Un râle de genêt, en courant d’un endroit à l’autre dans la rosée épaisse, appelait sa compagne d’une voix passionnée ; le coucou et la caille cherchaient l’amour, et les fleurs s’envoyaient l’une à l’autre, sur l’aile du vent, leur poussière parfumée.

« Et moi aussi, je suis jeune, belle et forte, disait le hennissement de la polissonne, et jusqu’ici je n’ai pas éprouvé la douceur de ce sentiment ; non seulement je ne l’ai pas éprouvée, mais pas un seul amoureux ne m’a encore vue ».

Et le hennissement expressif, triste, jeune, se propageait en bas dans le champ et, de loin, arrivait jusqu’au petit cheval gris. Il dressait les oreilles et s’arrêtait.
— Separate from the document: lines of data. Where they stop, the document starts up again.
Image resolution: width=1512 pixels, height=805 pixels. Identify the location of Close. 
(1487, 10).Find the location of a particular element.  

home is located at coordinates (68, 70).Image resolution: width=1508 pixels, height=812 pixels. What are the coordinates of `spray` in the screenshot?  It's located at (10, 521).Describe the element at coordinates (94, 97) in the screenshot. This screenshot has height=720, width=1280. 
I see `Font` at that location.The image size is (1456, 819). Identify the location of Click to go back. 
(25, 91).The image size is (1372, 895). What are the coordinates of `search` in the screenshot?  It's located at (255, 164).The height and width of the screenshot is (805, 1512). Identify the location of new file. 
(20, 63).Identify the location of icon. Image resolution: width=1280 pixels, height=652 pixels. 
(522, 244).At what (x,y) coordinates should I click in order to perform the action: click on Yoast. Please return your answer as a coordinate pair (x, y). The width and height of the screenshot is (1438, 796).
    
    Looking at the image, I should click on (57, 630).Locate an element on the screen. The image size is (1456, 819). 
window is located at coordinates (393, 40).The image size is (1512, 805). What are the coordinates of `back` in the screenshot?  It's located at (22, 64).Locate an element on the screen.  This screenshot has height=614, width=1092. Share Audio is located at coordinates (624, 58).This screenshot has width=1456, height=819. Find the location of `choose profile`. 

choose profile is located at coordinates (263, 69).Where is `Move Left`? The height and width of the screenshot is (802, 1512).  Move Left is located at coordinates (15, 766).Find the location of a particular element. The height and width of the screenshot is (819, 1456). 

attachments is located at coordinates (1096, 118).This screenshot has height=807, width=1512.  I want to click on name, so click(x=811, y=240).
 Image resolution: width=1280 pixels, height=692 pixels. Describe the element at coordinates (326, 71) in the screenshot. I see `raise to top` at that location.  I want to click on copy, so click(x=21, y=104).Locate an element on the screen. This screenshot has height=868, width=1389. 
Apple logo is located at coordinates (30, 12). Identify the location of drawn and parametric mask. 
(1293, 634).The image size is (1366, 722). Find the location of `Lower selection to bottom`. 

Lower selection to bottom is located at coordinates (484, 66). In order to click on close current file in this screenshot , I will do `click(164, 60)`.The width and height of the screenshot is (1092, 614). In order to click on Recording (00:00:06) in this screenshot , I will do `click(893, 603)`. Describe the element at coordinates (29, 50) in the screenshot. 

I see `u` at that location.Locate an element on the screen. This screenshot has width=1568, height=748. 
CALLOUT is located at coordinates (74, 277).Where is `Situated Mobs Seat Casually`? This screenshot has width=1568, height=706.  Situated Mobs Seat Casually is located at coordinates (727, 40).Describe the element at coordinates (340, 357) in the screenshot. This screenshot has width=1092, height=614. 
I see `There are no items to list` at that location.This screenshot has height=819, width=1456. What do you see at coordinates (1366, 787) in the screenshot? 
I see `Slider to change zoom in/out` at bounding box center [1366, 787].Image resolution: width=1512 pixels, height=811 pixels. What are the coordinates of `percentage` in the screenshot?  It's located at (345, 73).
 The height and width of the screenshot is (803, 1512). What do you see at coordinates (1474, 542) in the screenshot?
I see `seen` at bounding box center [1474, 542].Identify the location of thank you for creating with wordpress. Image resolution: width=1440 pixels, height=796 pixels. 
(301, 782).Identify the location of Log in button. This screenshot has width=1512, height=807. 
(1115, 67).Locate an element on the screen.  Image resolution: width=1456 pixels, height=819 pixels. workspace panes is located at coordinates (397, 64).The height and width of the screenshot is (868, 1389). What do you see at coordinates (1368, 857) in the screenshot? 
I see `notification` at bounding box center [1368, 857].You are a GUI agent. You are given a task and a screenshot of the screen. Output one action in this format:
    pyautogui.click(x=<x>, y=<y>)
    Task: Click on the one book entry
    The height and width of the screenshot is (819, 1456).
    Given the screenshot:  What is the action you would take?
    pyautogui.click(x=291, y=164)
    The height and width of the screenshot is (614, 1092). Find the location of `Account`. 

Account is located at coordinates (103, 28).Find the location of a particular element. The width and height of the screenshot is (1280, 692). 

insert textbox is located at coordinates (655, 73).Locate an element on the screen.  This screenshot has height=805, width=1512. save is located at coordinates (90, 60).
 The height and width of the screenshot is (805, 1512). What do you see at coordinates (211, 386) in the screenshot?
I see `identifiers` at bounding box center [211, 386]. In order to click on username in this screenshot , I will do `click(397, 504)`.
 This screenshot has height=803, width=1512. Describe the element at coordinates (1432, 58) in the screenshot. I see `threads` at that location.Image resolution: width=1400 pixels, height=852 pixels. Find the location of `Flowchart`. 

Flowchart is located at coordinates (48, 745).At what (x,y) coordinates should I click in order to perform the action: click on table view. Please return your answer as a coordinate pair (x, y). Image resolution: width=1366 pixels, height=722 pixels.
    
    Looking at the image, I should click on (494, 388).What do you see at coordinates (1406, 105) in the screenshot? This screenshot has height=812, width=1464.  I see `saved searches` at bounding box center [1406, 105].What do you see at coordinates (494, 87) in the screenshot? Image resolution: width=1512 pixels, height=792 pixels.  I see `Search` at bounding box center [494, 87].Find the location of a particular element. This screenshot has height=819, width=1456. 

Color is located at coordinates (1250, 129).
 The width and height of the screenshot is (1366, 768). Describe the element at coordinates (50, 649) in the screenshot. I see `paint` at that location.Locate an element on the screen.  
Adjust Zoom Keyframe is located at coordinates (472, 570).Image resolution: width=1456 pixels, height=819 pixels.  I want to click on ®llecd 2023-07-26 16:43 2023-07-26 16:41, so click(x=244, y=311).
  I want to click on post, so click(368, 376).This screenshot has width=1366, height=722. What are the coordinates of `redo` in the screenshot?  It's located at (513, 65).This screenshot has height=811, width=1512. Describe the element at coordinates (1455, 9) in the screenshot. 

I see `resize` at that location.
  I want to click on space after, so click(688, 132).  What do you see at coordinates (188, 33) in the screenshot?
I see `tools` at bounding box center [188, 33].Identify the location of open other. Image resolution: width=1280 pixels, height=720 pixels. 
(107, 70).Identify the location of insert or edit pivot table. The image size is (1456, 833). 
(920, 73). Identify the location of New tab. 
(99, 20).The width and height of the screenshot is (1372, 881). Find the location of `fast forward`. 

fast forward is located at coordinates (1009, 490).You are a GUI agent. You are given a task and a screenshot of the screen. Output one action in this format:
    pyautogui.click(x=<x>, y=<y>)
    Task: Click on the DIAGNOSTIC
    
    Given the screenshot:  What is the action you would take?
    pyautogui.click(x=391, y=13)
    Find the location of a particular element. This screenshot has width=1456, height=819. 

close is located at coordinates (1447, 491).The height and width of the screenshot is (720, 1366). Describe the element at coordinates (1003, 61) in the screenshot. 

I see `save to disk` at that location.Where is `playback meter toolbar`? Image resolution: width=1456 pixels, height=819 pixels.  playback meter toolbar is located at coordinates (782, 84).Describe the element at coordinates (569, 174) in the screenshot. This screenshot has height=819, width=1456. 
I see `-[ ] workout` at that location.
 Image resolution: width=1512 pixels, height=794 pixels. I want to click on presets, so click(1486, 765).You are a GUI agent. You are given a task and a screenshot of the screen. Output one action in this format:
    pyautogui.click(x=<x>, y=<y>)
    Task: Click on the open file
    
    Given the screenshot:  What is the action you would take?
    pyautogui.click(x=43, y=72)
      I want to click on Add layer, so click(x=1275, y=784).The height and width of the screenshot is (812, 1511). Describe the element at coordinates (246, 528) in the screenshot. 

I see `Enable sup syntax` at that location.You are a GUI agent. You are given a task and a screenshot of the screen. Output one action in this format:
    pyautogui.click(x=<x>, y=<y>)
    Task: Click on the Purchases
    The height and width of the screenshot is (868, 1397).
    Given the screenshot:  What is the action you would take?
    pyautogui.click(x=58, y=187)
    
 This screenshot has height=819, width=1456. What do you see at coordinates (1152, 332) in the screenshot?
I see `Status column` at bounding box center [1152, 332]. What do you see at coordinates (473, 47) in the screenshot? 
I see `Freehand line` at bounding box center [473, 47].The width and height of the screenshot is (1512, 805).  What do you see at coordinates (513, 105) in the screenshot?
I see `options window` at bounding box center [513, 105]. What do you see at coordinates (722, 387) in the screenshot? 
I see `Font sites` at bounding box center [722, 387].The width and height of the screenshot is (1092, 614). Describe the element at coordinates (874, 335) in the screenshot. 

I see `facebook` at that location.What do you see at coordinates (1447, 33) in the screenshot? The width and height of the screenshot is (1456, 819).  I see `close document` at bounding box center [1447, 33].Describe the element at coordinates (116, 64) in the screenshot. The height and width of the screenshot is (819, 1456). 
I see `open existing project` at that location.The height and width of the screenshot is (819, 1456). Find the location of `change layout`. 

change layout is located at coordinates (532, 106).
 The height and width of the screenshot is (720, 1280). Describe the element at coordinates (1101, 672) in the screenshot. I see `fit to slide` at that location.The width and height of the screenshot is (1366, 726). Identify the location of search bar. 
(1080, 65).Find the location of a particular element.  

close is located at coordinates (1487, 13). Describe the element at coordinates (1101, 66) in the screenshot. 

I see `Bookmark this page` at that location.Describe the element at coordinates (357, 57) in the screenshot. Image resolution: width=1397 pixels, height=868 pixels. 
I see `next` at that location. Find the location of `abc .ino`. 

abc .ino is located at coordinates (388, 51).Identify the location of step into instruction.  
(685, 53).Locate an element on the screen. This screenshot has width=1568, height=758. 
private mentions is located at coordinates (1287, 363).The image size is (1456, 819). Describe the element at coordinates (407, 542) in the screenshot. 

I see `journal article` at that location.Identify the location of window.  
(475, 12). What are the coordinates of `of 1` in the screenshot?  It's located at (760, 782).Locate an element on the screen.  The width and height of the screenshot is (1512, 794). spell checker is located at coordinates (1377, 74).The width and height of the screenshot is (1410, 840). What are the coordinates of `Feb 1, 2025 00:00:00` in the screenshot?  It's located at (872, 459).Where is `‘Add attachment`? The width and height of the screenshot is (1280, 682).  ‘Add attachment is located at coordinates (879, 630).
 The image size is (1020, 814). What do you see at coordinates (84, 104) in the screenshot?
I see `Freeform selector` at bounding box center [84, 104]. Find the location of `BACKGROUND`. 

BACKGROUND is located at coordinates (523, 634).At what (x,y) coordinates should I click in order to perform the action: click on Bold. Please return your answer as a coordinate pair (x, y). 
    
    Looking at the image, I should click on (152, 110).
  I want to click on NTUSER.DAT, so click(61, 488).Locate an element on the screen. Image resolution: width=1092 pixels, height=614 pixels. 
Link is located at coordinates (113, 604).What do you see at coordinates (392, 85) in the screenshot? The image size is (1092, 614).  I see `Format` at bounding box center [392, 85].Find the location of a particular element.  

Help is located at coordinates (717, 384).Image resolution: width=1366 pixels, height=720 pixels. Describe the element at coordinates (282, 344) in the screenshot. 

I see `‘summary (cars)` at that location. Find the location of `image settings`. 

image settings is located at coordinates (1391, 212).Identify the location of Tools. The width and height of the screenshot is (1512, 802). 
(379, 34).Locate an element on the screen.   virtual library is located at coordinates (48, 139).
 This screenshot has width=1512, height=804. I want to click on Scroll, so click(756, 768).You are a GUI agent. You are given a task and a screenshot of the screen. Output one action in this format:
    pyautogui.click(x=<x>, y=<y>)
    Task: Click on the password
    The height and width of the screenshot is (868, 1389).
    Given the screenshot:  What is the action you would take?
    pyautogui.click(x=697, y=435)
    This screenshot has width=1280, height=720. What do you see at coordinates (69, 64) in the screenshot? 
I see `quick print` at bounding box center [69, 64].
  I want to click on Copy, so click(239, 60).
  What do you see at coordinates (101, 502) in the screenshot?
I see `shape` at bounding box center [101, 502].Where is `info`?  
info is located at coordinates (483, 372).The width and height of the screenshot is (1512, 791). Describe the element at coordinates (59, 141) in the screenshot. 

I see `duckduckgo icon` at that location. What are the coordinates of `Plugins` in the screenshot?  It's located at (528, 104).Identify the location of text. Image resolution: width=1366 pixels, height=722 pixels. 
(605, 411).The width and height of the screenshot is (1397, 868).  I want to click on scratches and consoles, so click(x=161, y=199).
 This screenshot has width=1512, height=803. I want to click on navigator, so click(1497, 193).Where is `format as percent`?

Le paysan le frappait de son lapot, mais le petit cheval, charmé du son argentin du hennissement lointain, hennissait aussi. Le paysan se fâcha, le tira par la guide et le frappa d’un tel coup de lapot dans le ventre qu’il n’acheva pas son hennissement et avança. Mais le petit cheval gris ressentait de la douceur et de la tristesse et, des blés lointains, pendant longtemps encore, arrivait jusqu’au troupeau, avec le son d’un hennissement passionné, la voix irritée du paysan.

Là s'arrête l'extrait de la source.